TRY IT - Exactly as they appear, retype the lines from the one containing "The height and" through the final line of the data below. Leave pictures out.

Stored data
· · · · · · ·
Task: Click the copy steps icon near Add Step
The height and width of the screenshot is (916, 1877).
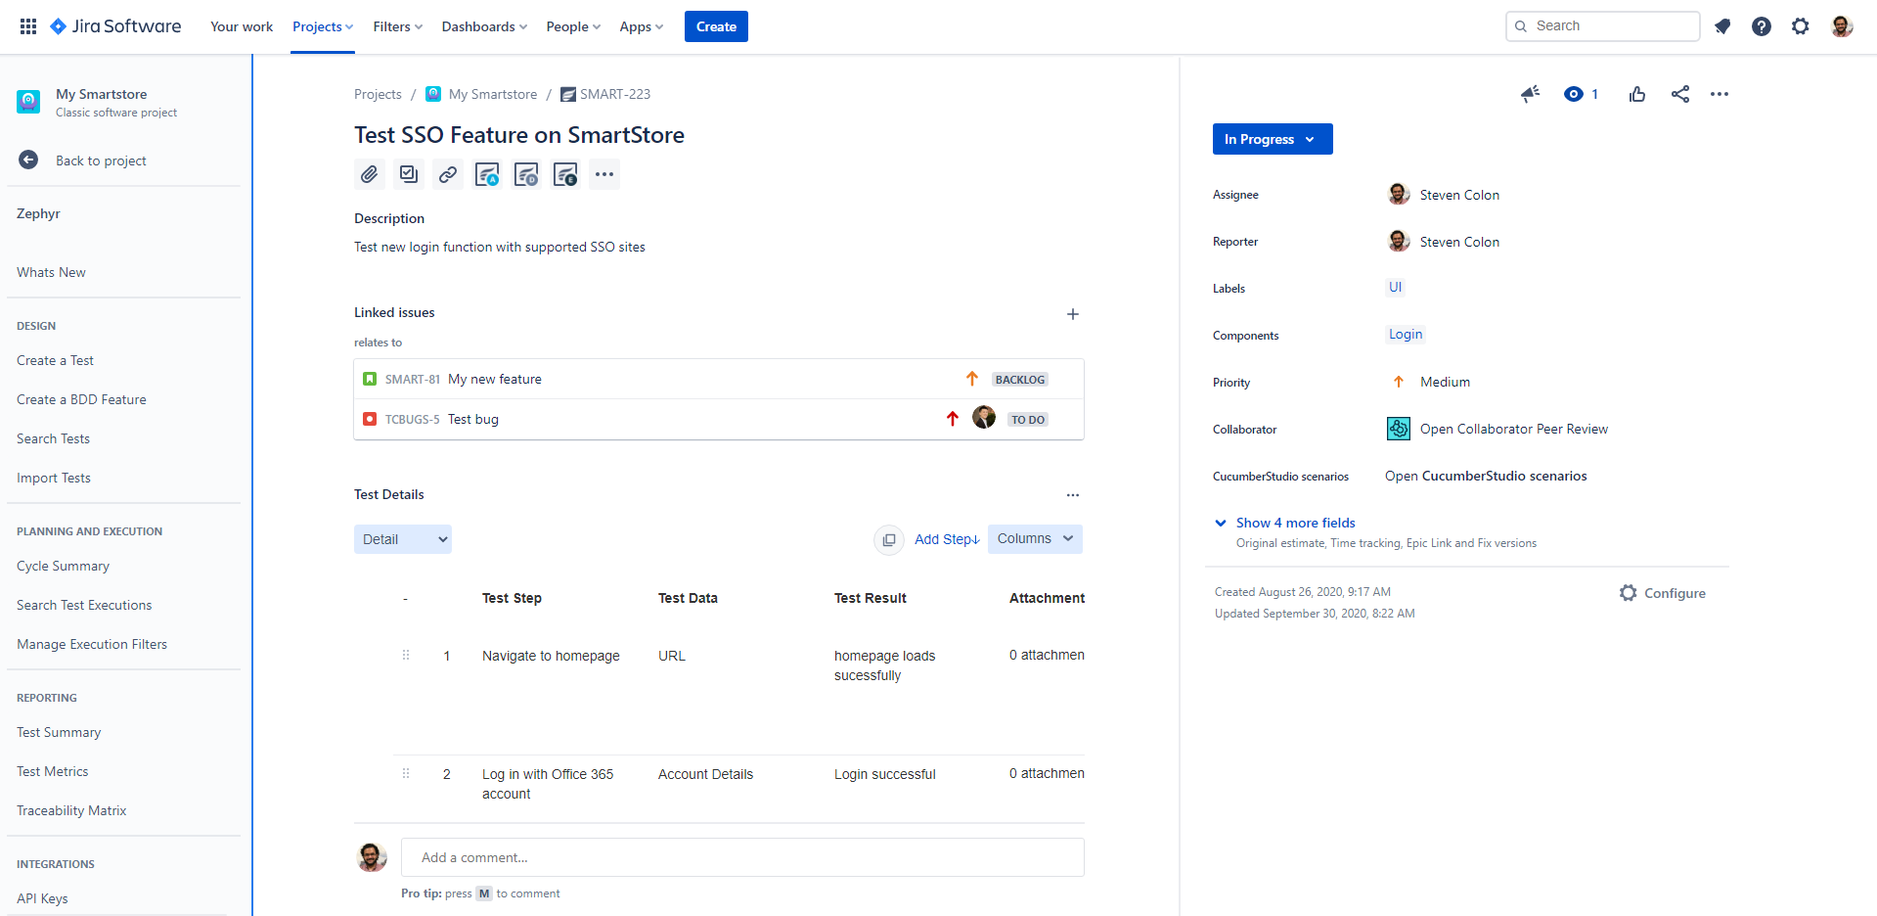Action: coord(888,539)
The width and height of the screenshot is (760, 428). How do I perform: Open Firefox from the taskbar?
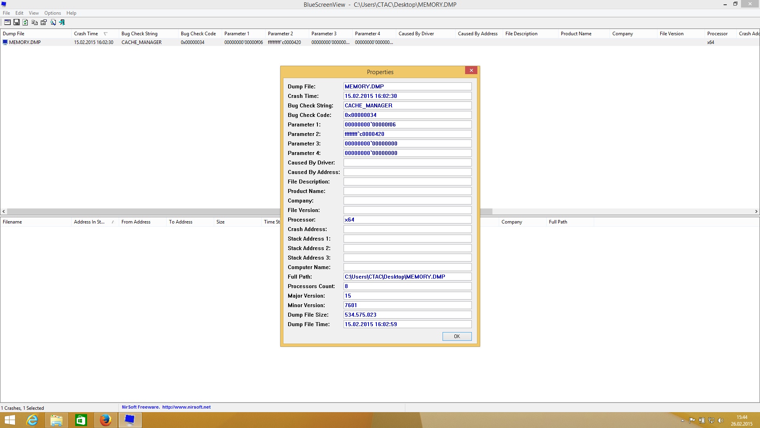(105, 420)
· · · · · · ·
RESULT OF THIS EXERCISE -
The height and width of the screenshot is (916, 1877).
Action: coord(888,539)
The width and height of the screenshot is (760, 428). How do I perform: Open Firefox from the taskbar?
(105, 420)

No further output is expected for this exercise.